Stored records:

· · · · · · ·

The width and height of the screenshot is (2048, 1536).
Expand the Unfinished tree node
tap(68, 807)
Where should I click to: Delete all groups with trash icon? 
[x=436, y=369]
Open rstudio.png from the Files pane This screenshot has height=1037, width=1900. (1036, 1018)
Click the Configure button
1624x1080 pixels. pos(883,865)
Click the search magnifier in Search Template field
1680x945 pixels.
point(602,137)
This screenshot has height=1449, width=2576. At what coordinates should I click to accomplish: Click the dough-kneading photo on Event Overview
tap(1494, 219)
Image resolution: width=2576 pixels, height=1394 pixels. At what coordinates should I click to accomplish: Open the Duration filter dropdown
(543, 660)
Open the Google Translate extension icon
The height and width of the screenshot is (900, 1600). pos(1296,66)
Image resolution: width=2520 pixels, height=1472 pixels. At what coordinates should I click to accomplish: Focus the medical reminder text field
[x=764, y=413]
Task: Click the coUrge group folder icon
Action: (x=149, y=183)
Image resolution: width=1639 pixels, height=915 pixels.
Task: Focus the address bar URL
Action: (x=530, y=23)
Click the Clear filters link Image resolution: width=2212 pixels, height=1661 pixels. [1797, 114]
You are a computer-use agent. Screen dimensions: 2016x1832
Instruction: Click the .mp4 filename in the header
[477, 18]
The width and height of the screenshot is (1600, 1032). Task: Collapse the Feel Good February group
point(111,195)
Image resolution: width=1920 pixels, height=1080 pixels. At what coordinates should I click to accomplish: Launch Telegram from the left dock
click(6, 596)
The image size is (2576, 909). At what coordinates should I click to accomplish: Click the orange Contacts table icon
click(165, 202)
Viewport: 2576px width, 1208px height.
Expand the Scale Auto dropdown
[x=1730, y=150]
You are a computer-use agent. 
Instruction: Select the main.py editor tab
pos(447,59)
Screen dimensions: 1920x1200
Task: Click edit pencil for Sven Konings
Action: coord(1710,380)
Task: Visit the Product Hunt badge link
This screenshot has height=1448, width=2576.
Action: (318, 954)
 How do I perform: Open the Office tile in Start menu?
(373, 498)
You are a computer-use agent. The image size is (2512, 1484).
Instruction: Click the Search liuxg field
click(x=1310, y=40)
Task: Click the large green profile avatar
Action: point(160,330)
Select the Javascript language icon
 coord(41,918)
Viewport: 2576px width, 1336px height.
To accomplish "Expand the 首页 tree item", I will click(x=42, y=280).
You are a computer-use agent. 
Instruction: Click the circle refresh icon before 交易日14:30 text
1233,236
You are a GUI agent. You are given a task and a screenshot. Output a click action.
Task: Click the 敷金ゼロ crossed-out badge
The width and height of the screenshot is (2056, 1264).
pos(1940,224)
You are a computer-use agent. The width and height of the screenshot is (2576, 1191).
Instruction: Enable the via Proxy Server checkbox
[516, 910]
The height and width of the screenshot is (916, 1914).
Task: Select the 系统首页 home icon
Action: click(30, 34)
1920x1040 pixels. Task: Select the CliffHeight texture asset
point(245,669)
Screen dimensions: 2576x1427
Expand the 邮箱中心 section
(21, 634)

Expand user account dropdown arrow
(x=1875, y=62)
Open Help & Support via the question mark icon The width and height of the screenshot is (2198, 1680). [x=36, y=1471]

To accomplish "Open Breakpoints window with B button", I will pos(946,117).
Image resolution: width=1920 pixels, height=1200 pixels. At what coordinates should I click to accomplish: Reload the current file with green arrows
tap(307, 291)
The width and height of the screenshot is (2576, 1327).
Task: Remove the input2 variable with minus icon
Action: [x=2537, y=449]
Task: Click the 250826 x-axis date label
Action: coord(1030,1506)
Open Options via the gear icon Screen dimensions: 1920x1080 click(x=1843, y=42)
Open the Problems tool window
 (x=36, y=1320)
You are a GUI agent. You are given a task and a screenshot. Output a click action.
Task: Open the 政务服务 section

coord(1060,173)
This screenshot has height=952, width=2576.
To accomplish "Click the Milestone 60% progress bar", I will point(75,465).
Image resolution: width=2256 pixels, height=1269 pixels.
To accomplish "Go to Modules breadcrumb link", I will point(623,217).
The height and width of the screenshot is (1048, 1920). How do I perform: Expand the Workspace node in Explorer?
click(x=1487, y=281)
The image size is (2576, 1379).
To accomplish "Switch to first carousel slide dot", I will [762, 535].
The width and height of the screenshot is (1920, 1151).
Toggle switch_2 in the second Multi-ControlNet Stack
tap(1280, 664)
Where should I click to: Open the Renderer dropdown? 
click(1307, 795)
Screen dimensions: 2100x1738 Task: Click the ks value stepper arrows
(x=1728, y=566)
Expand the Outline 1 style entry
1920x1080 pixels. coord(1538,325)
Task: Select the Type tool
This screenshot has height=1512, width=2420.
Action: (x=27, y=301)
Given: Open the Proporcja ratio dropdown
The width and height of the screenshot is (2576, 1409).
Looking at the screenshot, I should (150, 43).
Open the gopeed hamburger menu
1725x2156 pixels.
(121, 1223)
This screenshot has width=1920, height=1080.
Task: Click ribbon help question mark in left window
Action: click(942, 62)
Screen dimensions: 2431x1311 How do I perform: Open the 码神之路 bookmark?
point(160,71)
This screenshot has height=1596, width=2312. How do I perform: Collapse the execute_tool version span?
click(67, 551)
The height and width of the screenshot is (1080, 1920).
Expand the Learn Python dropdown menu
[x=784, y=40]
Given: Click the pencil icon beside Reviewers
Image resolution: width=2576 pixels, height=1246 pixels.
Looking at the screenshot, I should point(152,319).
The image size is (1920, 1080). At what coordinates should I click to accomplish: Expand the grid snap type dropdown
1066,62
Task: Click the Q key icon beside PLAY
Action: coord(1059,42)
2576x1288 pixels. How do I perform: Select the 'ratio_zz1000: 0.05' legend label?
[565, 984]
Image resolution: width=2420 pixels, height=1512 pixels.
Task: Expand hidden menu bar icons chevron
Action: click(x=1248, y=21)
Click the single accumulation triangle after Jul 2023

· · · · · · ·

ASSIGNMENT. Every entry must be duplicated exactly as it stands.

TASK SOLUTION.
The width and height of the screenshot is (2048, 1536).
Expand the Unfinished tree node
tap(68, 807)
Where should I click to: Delete all groups with trash icon? 
[x=436, y=369]
Open rstudio.png from the Files pane This screenshot has height=1037, width=1900. (1036, 1018)
Click the Configure button
1624x1080 pixels. pos(883,865)
Click the search magnifier in Search Template field
1680x945 pixels.
point(602,137)
This screenshot has height=1449, width=2576. At what coordinates should I click to accomplish: Click the dough-kneading photo on Event Overview
tap(1494, 219)
Image resolution: width=2576 pixels, height=1394 pixels. At what coordinates should I click to accomplish: Open the Duration filter dropdown
(543, 660)
Open the Google Translate extension icon
The height and width of the screenshot is (900, 1600). pos(1296,66)
Image resolution: width=2520 pixels, height=1472 pixels. At what coordinates should I click to accomplish: Focus the medical reminder text field
[x=764, y=413]
Task: Click the coUrge group folder icon
Action: (x=149, y=183)
Image resolution: width=1639 pixels, height=915 pixels.
Task: Focus the address bar URL
Action: (x=530, y=23)
Click the Clear filters link Image resolution: width=2212 pixels, height=1661 pixels. [1797, 114]
You are a computer-use agent. Screen dimensions: 2016x1832
Instruction: Click the .mp4 filename in the header
[477, 18]
The width and height of the screenshot is (1600, 1032). Task: Collapse the Feel Good February group
point(111,195)
Image resolution: width=1920 pixels, height=1080 pixels. At what coordinates should I click to accomplish: Launch Telegram from the left dock
click(6, 596)
The image size is (2576, 909). At what coordinates should I click to accomplish: Click the orange Contacts table icon
click(165, 202)
Viewport: 2576px width, 1208px height.
Expand the Scale Auto dropdown
[x=1730, y=150]
You are a computer-use agent. 
Instruction: Select the main.py editor tab
pos(447,59)
Screen dimensions: 1920x1200
Task: Click edit pencil for Sven Konings
Action: coord(1710,380)
Task: Visit the Product Hunt badge link
This screenshot has height=1448, width=2576.
Action: (318, 954)
 How do I perform: Open the Office tile in Start menu?
(373, 498)
You are a computer-use agent. The image size is (2512, 1484).
Instruction: Click the Search liuxg field
click(x=1310, y=40)
Task: Click the large green profile avatar
Action: point(160,330)
Select the Javascript language icon
 coord(41,918)
Viewport: 2576px width, 1336px height.
To accomplish "Expand the 首页 tree item", I will click(x=42, y=280).
You are a computer-use agent. 
Instruction: Click the circle refresh icon before 交易日14:30 text
1233,236
You are a GUI agent. You are given a task and a screenshot. Output a click action.
Task: Click the 敷金ゼロ crossed-out badge
The width and height of the screenshot is (2056, 1264).
pos(1940,224)
You are a computer-use agent. The width and height of the screenshot is (2576, 1191).
Instruction: Enable the via Proxy Server checkbox
[516, 910]
The height and width of the screenshot is (916, 1914).
Task: Select the 系统首页 home icon
Action: click(30, 34)
1920x1040 pixels. Task: Select the CliffHeight texture asset
point(245,669)
Screen dimensions: 2576x1427
Expand the 邮箱中心 section
(21, 634)

Expand user account dropdown arrow
(x=1875, y=62)
Open Help & Support via the question mark icon The width and height of the screenshot is (2198, 1680). [x=36, y=1471]

To accomplish "Open Breakpoints window with B button", I will pos(946,117).
Image resolution: width=1920 pixels, height=1200 pixels. At what coordinates should I click to accomplish: Reload the current file with green arrows
tap(307, 291)
The width and height of the screenshot is (2576, 1327).
Task: Remove the input2 variable with minus icon
Action: [x=2537, y=449]
Task: Click the 250826 x-axis date label
Action: coord(1030,1506)
Open Options via the gear icon Screen dimensions: 1920x1080 click(x=1843, y=42)
Open the Problems tool window
 (x=36, y=1320)
You are a GUI agent. You are given a task and a screenshot. Output a click action.
Task: Open the 政务服务 section

coord(1060,173)
This screenshot has height=952, width=2576.
To accomplish "Click the Milestone 60% progress bar", I will point(75,465).
Image resolution: width=2256 pixels, height=1269 pixels.
To accomplish "Go to Modules breadcrumb link", I will point(623,217).
The height and width of the screenshot is (1048, 1920). How do I perform: Expand the Workspace node in Explorer?
click(x=1487, y=281)
The image size is (2576, 1379).
To accomplish "Switch to first carousel slide dot", I will [762, 535].
The width and height of the screenshot is (1920, 1151).
Toggle switch_2 in the second Multi-ControlNet Stack
tap(1280, 664)
Where should I click to: Open the Renderer dropdown? 
click(1307, 795)
Screen dimensions: 2100x1738 Task: Click the ks value stepper arrows
(x=1728, y=566)
Expand the Outline 1 style entry
1920x1080 pixels. coord(1538,325)
Task: Select the Type tool
This screenshot has height=1512, width=2420.
Action: (x=27, y=301)
Given: Open the Proporcja ratio dropdown
The width and height of the screenshot is (2576, 1409).
Looking at the screenshot, I should (150, 43).
Open the gopeed hamburger menu
1725x2156 pixels.
(121, 1223)
This screenshot has width=1920, height=1080.
Task: Click ribbon help question mark in left window
Action: click(942, 62)
Screen dimensions: 2431x1311 How do I perform: Open the 码神之路 bookmark?
point(160,71)
This screenshot has height=1596, width=2312. How do I perform: Collapse the execute_tool version span?
click(67, 551)
The height and width of the screenshot is (1080, 1920).
Expand the Learn Python dropdown menu
[x=784, y=40]
Given: Click the pencil icon beside Reviewers
Image resolution: width=2576 pixels, height=1246 pixels.
Looking at the screenshot, I should point(152,319).
The image size is (1920, 1080). At what coordinates should I click to accomplish: Expand the grid snap type dropdown
1066,62
Task: Click the Q key icon beside PLAY
Action: coord(1059,42)
2576x1288 pixels. How do I perform: Select the 'ratio_zz1000: 0.05' legend label?
[565, 984]
Image resolution: width=2420 pixels, height=1512 pixels.
Task: Expand hidden menu bar icons chevron
Action: click(x=1248, y=21)
Click the single accumulation triangle after Jul 2023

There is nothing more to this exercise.